Pound Down, Housing On Tap!

March 28th, 2010 | Tags: , ,

In what I deemed a “light” week for economic news, the big news of the morning is the UK CPI figures.  Prices in the UK were slightly lower than expected, with CPI coming in at 3% vs. an expectation of 3.1%.  While it is good that there is seemingly no inflation, this could put pressure on the BOE to maintain accommodating measures.

Also this morning we are expecting a slew of US housing data.  While no one is expecting this data to improve overnight, any sign that the housing market may be stabilizing is a good thing.

This morning, there is some US dollar strength and mild risk-aversion in the market, as the US stock market rebounded yesterday led by healthcare stocks in the US on the heels of the passage of Obamacare.  There is still much debate over the economic impact of this bill; so expect some market volatility if new features come to light.

In currencies:

Aussie (AUD):  Not much happening down under from a news perspective; however it is interesting to note that even though the Aussie is paying the highest interest of the currencies I cover here, it is now sliding down the risk ladder and becoming “less risky”.

Kiwi (NZD):  The Kiwi is mixed this morning as mild risk aversion is battling a report that shows that economists have raised their GDP forecast for New Zealand.  Tomorrow New Zealand is going to report its current account balance, which could show that the economy is picking up steam.

Loonie (CAD):  The Loonie is slightly higher this morning in a case of “less bad is good”.  With virtually no news on tap for this week, expect the Loonie to move back and forth based on risk themes and bad news from other currencies.  The economy in Canada seems to be chugging along and investors are betting that Canada will be the next country to move on rate hikes.

Euro (EUR):  Were it not for the Pound, the Euro would be down across the board.   The general consensus is that there will not be agreement over aid to Greece at this week’s summit, stoking further fears of structural Euro weakness.  And while Greece will be able to get the funding to meet its debt obligations, the question will be at what cost and whether or not it is feasible.
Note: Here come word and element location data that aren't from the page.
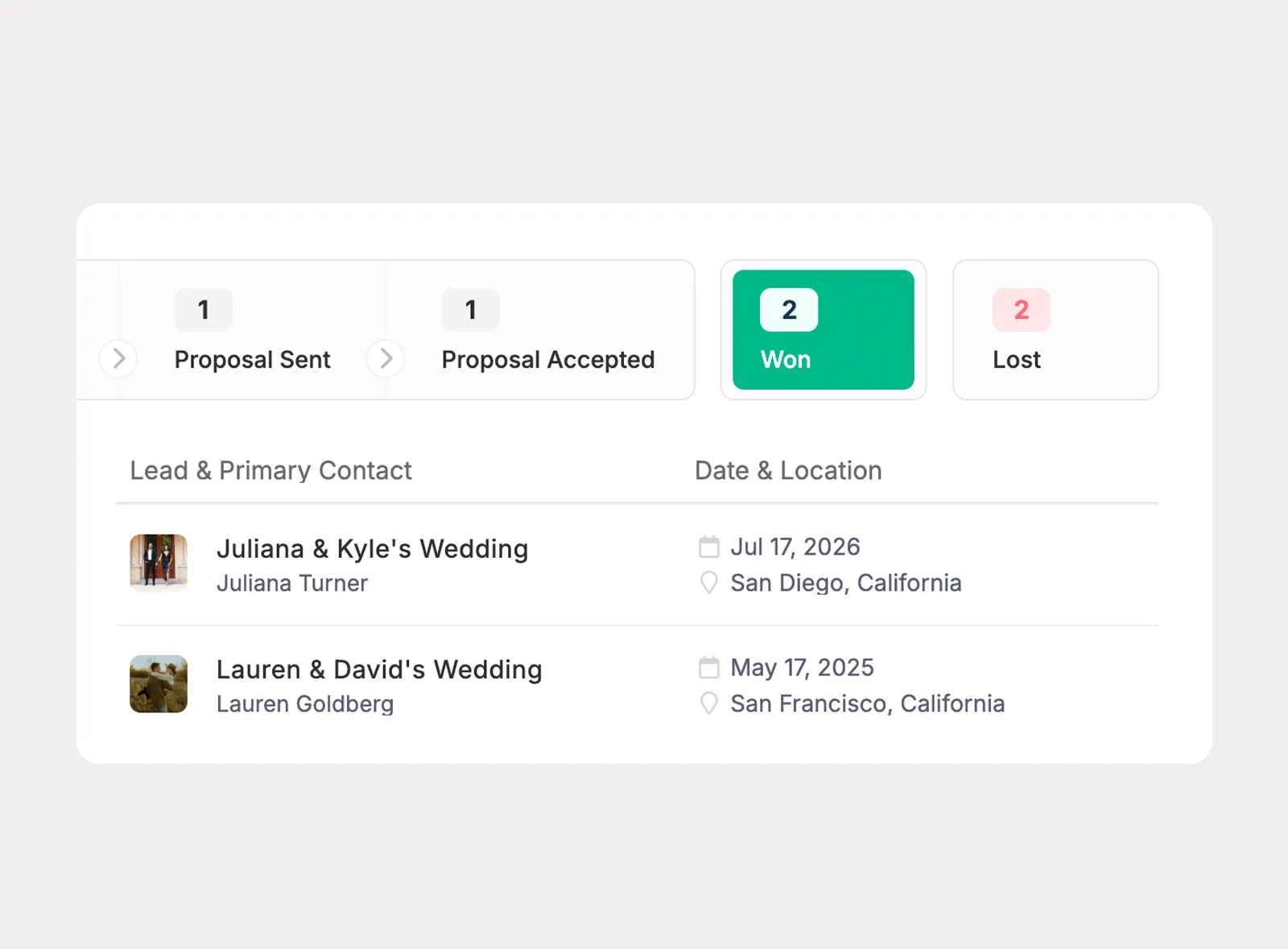1288x949 pixels.
Task: Click the chevron arrow before Proposal Sent
Action: (118, 358)
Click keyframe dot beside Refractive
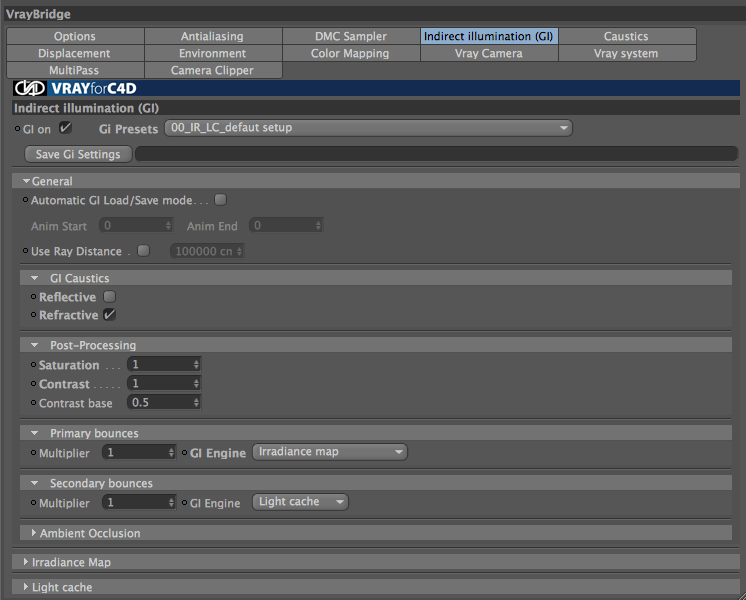This screenshot has height=600, width=746. point(33,315)
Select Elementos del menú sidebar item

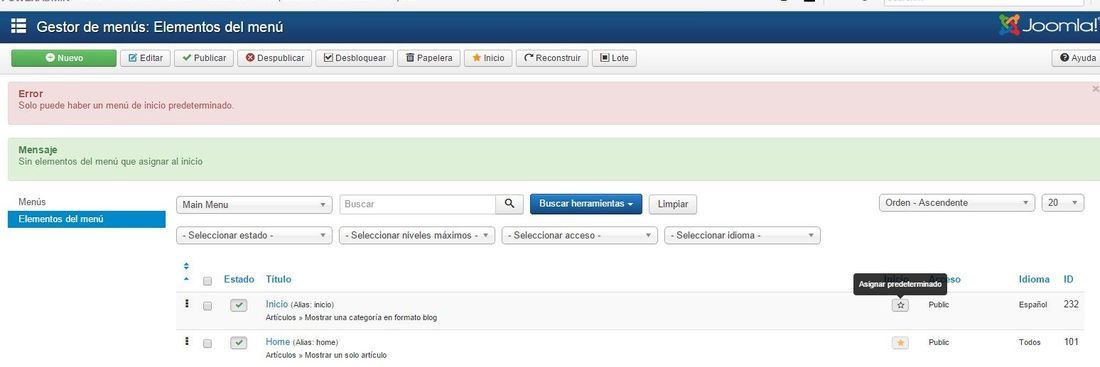(87, 220)
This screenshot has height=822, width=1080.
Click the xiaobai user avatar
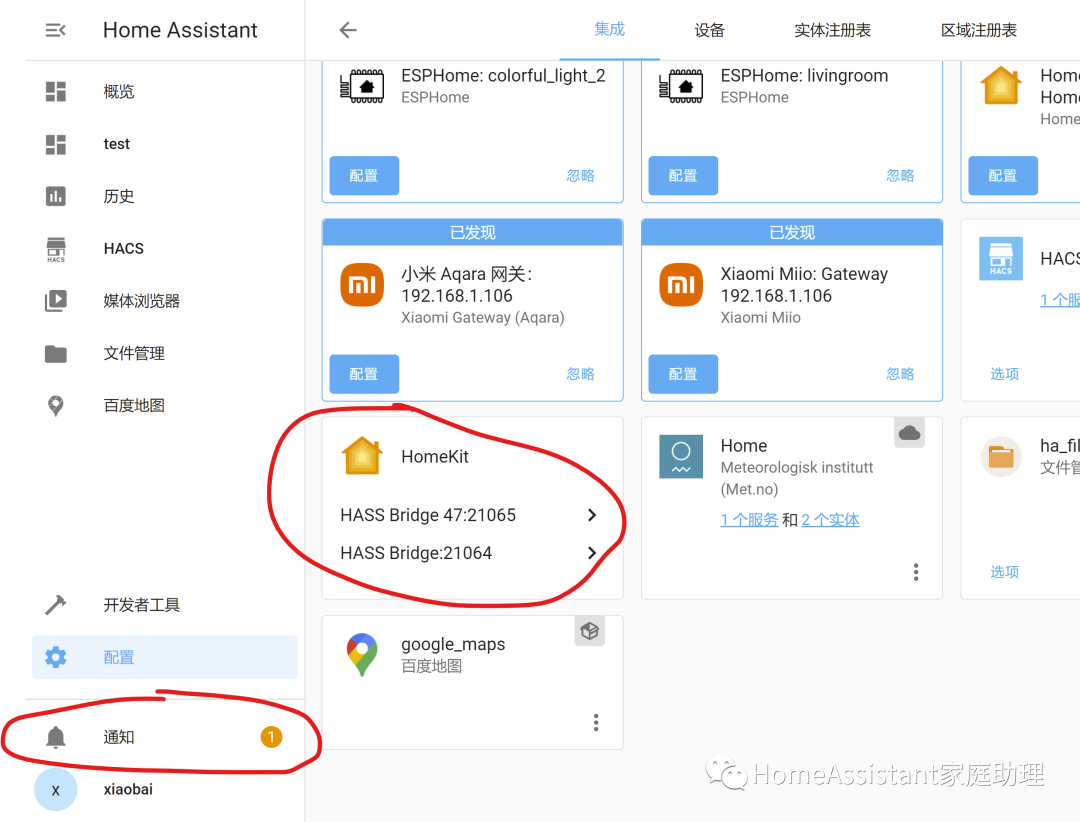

Pound (GBP):  To stimulate or not to stimulate, that is the question.  The UK is in a precarious position as CPI figures show that prices are declining slightly, raising fears that deflation and not inflation may be the more insidious problem.  On Thursday, retail sales figures are due which will show the strength and resolve (or lack thereof) of the British people.  Should these figures disappoint, then we could see further Pound weakness in addition to it being down across the board today.  At this moment, it is still above 1.50 vs. USD.  So if economic activity does not pick up in the UK, then further stimulus may be needed which would add to the already-exploding UK debt which would be Pound negative.

Dollar (USD):   The Dollar is stronger this morning primarily on Euro weakness.  US housing numbers are coming out later this morning and are not expected to show much improvement.  This should give the Fed one more reason to maintain ZIRP for some time.  So even though rates are highly unlikely to move in the US for the foreseeable future, the Dollar should continue to benefit from the flight to safety trade.

Yen (JPY):   The Yen is lower this morning as carry trades are in effect despite the risk fears in the marketplace.  With no sign to the end of deflation in sight, BOJ members are still divided on their views of the economy.  In the meantime, Japanese households are sending money overseas in search of yields at the fastest pace since 2007, before the credit crisis.  The US dollar looks poised to strengthen vs. Yen, perhaps to the tune of 10%.

As I have mentioned before, one does not need to be the most beautiful to win a beauty contest.  Being the least ugly can also win you first prize!  And that’s the beauty of the currency market—that it’s a comparison market where sometimes the least ugly can win.

So while economic outlooks across the globe can vary and can seem suspect from time to time, remember that in the New Economy less bad is good!